Forward Error Correction (FEC) is a key component in communication system which mostly contains scrambler, ReedSolomon coding, interleaving, and trellis coding. For the performance and complexity issues, design parameters are different in various applications. In this paper, a multi-mode FEC processor is presented to meet different system requirements with a power and area efficient architecture. The proposed processor is fully compliant to ITU-T J.83 cable modem system including the reconfigurable Reed-Solomon decoder and memory-based universal convolutional interleaver. With 0.18um 1P6M CMOS technology, the simulation result shows the FEC decoder can work over 100MHz while costs 54.5K gate counts and two 376x8 bits embedded duel-port SRAM. The average power consumption in most critical mode is about 34.2mW at 100MHz. While running at 7MHz that meets symbol rate of cable modem, the power dissipation is 2.32mW.
INTRODUCTION
In communication system, channel coding is a key module which uses various types of error correcting algorithm and interleaving techniques to minimize the effect of channel noise during data transmission. They can be summarized as the following four parts in most systems: scrambler, ReedSolomon(RS) coding, interleaving, and trellis coding. And different applications have specific parameters to achieve an optimum system. Due to the similarity in FEC sections, such as ITU-T J.83, DVB, and ATSC Digital TV, etc, a multi-mode FEC design is an important issue to lower down the design cost. As for the RS code, it is not easy to implement a decoder that meets different finite field definition and generator polynomial, and each application has its own dedicated hardware for RS decoding. Moreover, memory controller of interleaver is also difficult to generate proper addresses for multi-standard. In this paper, a multi-mode architecture of FEC decoder is proposed, which mainly contains a multi-mode RS decoder and a universal convolutional interleaver. The proposed design with the lowest overhead can support different annexes in J.83 and DVB.

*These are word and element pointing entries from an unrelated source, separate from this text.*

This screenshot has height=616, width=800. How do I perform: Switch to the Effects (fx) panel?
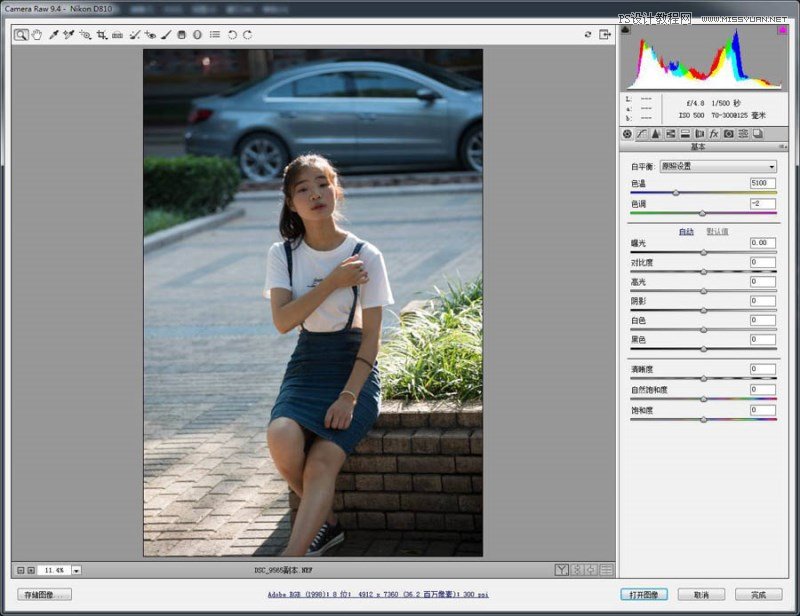[713, 134]
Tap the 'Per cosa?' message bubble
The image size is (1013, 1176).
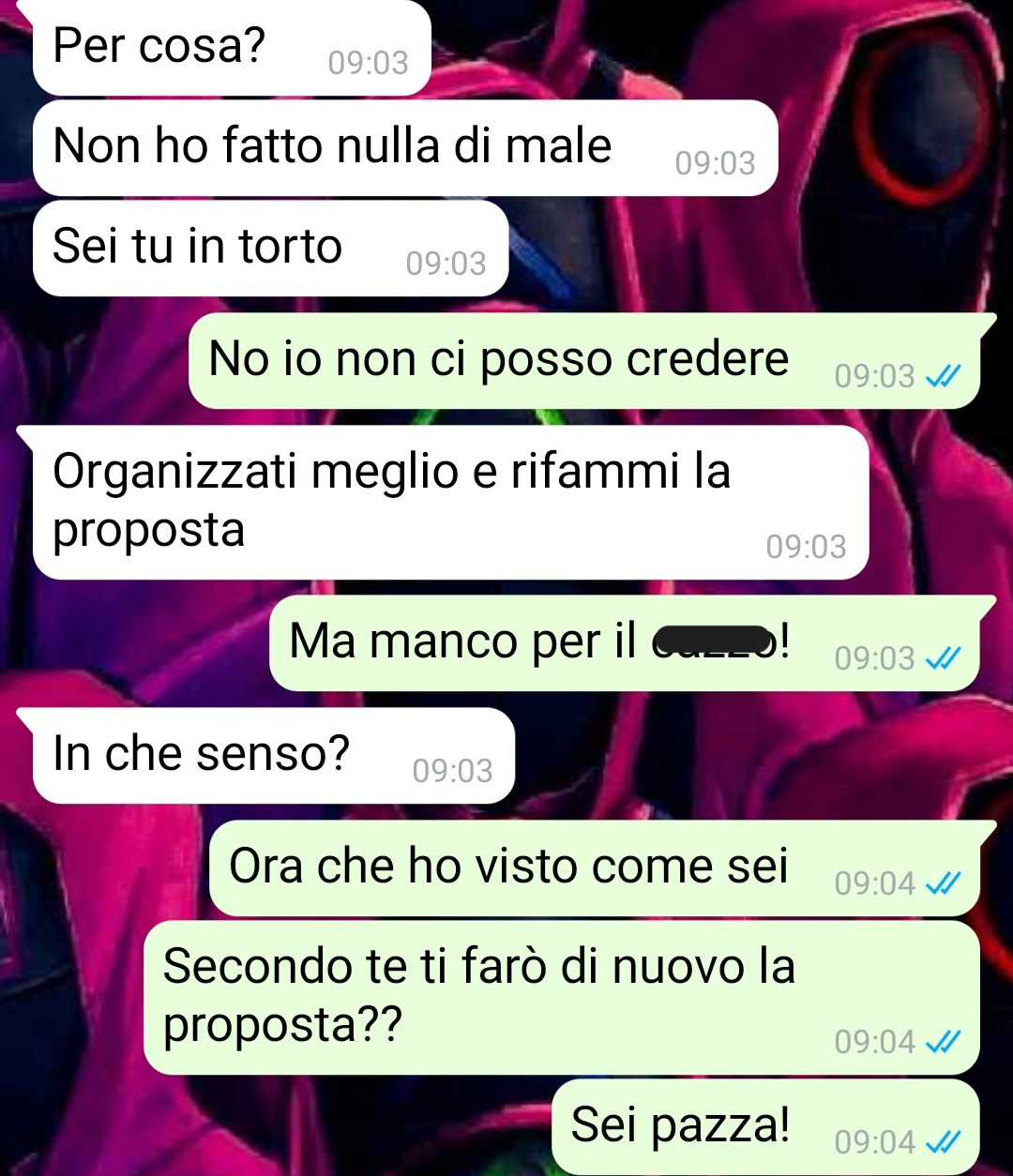point(232,47)
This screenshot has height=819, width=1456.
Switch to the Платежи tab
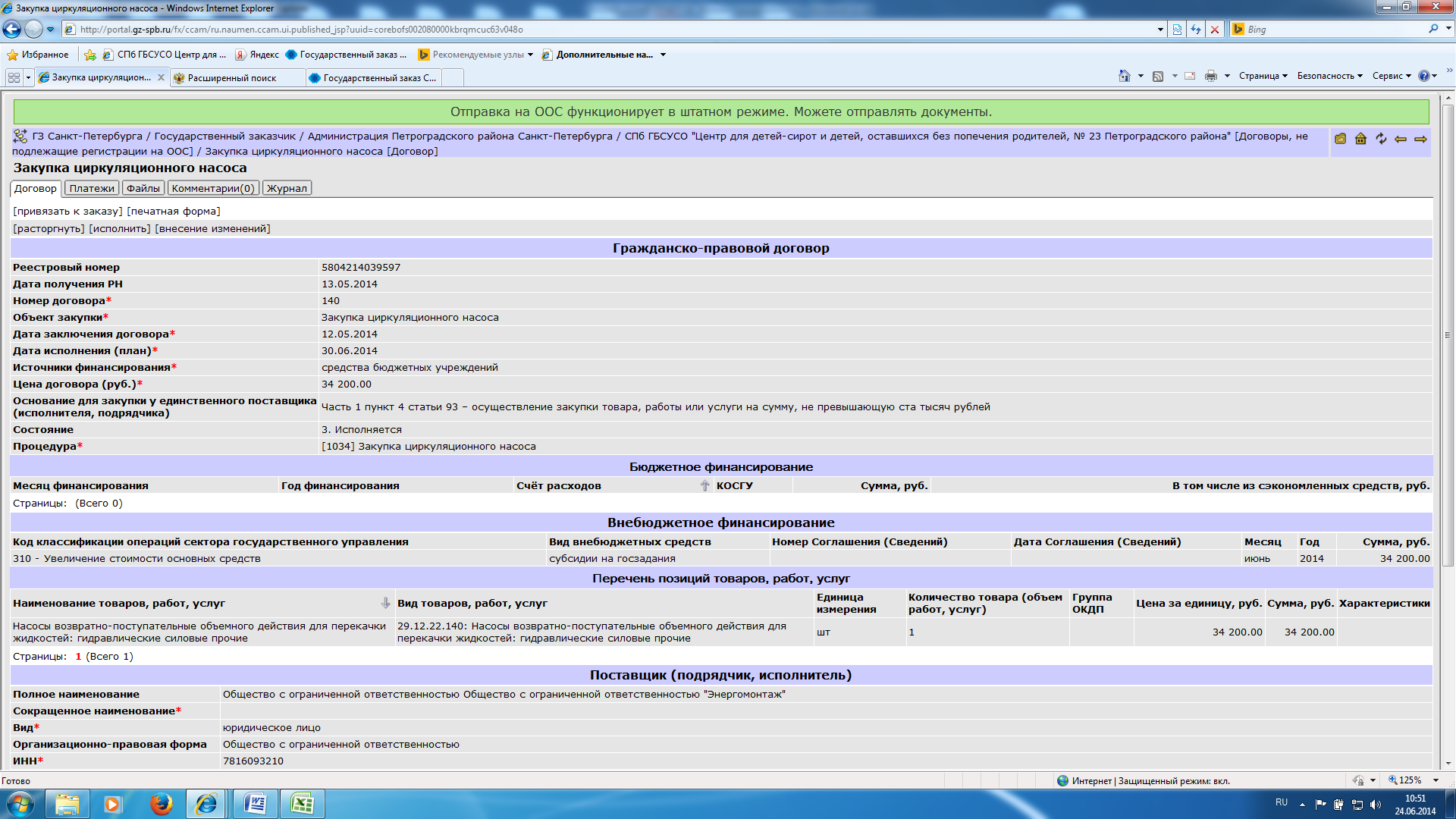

The organization of this paper is as follows. In section2, the motivation of multi-mode FEC design will be described, and ITU-T J.83 cable modem system is chosen as the design platform . Reed -Solomon coding with the multi -mode implementation methods will be addressed in Section 3. In Section 4, a novel and low complexity memory-based interleaving methodology is presented. Section 5 mentions the scrambler and trellis coding. Finally, the overall multi-mode FEC decoder and performance are discussed in Section 6.
MULTI-MODE FEC DESIGN
An efficient architecture for multi-mode design is an important issue and challenge to lower down the design cost. In ITU-T J.83 recommendation, there are four annexes for digital transmission system. Digital television cable networks should use one of the systems which are specified in annex A, B, C and D. A comparison of FEC section in different annexes of ITU-T J.83 is listed in table 1. There are three modes in RS codes and various parameters in convolutional interleaving. It is a challenge to design a multi-mode FEC decoder to achieve various standards while considering the complexity and power consumption. The efficient architecture of multi-mode FEC design will be proposed in later sections. 
MULTI-MODE RS DECODER
Reed-Solomon decoding process can be divided into four steps [1] . First, a finite field multiplier (FFM) for different finite field definition should be designed. Then, the syndrome calculator calculates a set of syndromes from the received codewords. The key equation solver produces the error locator polynomial (x) and the error value evaluator polynomial (x) from the syndromes. By the Chien search and the error value evaluator, we can get the error locations and error values respectively. The proposed multi-mode architecture is described in the following sub-sections. It can be used in many applications, such as ITU-T J.83, DVB system, etc.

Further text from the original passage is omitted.